Time To Talk About Security

Sharing information about IoT security is the only way it will be dealt with effectively.


One of the common refrains about the IoT is that it opens up a whole bunch of new security issues that no one has dealt with in the past. The problem is that aside from complaining about it, most companies aren’t actually sharing information because they consider it either a proprietary advantage or a tip-off to thieves.

The thieves, on the other hand, have no problems sharing information about security holes. In fact, breaches are discussed before and after the fact, identifying security holes and techniques that have resulted in the largest thefts of personal data in history—hundreds of millions of names, addresses, credit card numbers and even medical data. And to make matters worse, the same technology that was meant to improve user experiences by mining data is now being sold by thieves for more nefarious purposes such as illegal transactions, skimming and outright identity theft.

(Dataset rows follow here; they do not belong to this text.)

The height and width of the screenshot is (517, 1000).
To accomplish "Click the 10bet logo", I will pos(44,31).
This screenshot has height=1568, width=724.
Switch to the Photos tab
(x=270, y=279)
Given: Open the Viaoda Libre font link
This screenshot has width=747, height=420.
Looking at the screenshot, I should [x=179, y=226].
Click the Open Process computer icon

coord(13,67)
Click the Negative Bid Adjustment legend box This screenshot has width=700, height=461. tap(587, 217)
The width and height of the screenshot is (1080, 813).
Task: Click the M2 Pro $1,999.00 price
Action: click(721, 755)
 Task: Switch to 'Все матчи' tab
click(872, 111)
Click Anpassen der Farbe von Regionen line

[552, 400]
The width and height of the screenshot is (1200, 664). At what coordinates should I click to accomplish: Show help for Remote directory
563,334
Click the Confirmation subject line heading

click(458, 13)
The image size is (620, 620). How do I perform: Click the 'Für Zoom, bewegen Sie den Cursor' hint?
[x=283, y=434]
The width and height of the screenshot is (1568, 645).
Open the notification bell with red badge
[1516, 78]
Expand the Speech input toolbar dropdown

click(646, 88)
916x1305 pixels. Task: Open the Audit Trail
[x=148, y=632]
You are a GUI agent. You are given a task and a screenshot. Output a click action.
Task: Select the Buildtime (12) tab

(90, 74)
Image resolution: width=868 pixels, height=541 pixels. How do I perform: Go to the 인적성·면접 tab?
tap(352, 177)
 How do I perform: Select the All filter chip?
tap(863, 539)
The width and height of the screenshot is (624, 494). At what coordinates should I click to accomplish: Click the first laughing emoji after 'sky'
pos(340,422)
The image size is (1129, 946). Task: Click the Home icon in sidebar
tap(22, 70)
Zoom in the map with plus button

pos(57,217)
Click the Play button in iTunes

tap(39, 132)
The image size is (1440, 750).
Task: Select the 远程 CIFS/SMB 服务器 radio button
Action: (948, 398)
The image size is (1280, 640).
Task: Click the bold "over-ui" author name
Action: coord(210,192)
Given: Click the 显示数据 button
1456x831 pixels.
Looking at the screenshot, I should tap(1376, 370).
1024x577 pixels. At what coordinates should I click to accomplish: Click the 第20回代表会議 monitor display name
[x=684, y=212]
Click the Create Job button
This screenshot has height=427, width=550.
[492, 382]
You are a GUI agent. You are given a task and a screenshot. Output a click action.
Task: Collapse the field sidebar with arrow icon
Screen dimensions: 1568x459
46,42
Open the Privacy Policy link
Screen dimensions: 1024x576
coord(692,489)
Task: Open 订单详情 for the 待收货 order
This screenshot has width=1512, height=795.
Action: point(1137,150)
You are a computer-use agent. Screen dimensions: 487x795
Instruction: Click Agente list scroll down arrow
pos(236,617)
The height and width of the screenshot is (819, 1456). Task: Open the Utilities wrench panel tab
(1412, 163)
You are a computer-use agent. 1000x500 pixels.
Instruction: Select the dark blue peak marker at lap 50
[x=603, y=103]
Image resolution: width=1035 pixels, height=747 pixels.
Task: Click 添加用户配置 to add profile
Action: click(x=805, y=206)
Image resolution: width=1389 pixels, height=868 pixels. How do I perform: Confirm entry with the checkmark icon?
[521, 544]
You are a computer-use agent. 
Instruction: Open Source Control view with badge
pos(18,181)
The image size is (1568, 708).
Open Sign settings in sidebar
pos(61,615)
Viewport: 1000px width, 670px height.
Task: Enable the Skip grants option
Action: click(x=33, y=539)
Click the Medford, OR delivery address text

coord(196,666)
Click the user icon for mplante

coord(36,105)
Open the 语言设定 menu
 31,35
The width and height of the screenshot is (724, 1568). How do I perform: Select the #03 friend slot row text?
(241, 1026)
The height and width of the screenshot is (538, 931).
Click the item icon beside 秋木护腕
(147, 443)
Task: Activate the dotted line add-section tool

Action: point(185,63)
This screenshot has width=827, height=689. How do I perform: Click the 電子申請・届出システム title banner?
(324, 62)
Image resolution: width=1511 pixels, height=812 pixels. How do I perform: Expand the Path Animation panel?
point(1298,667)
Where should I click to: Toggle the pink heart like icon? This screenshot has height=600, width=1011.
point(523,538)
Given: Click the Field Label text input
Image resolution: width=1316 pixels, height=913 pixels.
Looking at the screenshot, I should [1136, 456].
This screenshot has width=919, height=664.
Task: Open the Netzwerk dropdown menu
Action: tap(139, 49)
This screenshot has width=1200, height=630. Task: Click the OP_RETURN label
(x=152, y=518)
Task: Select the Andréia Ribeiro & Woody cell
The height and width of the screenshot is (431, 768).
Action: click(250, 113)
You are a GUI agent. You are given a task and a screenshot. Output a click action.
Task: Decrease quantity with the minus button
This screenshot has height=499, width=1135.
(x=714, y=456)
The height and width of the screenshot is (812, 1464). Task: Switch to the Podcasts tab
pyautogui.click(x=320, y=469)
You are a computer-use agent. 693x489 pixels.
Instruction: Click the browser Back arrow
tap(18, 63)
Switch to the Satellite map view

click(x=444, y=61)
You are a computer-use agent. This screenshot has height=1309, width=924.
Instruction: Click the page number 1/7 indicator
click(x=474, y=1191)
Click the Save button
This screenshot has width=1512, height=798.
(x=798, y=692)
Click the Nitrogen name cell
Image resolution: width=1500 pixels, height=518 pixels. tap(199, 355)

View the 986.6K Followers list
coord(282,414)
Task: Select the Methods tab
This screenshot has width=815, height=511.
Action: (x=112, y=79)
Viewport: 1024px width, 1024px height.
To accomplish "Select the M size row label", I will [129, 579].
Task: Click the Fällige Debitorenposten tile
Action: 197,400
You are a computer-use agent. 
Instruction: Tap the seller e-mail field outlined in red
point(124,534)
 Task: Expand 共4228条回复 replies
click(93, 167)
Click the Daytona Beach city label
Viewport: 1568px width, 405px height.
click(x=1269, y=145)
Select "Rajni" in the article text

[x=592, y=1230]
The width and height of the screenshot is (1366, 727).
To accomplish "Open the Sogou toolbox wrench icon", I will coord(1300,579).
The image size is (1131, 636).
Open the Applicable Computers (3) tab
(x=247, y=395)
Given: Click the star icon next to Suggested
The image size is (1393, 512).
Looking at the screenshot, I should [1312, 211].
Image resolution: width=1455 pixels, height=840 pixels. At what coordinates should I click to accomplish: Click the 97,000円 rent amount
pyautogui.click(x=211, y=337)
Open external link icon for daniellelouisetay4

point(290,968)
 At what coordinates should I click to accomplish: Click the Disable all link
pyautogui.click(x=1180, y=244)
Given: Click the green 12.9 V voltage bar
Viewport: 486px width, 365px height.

There are several problems going on here that need to be addressed across the entire semiconductor industry, and even up into the electronics devices:

1. Everyone needs to start talking. While security usually involves an element of keeping things quiet, which is why it took so long for breaches at big retailers, banks and credit companies to surface, sharing all of those details will go a long way toward quickly closing similar loopholes at other establishments. The network for instant communication is all around us, but so far only the thieves are using it. And a collection of highly sophisticated, Internet-savvy crooks with the same or better background in programming and hardware design as the best security experts makes openness about breaches a requirement.

2. Costs can only be contained with standards. Designing secure chips and systems costs money. The better the design, the more money it costs. That’s why the only effective approach for containing costs is the equivalent of an open-source security model, with modifications. You don’t want a rogue nation state adding things into design, but you also need to create an infrastructure where modifications can be made quickly and relatively easily by a multi-company standards group as changes are required. This will be essential in markets where there is little wiggle room on cost, such as consumer electronics and wearables.

3. Security needs to be considered in the context of use models. While it’s important to build security features into designs, security also needs to be contextual. You don’t need high-level security for an atomic clock, but if that same chip is being used in a smart thermostat where information is relayed to a remote device, it may. The communication between components vendors and OEMs or device makers needs to be much more open than in the past, which isn’t always so easy in a disaggregated supply chain.

Finally, standards need to be set, reviewed, consolidated, collapsed and new standards need to be added. This is a never-ending cycle, and it requires diligence, collaboration, and commitment by all electronics companies. For the IoT to be successful, it has to be secure and safe. And at this point, the electronics industry has barely scratched the surface on what promises to be a monumental undertaking.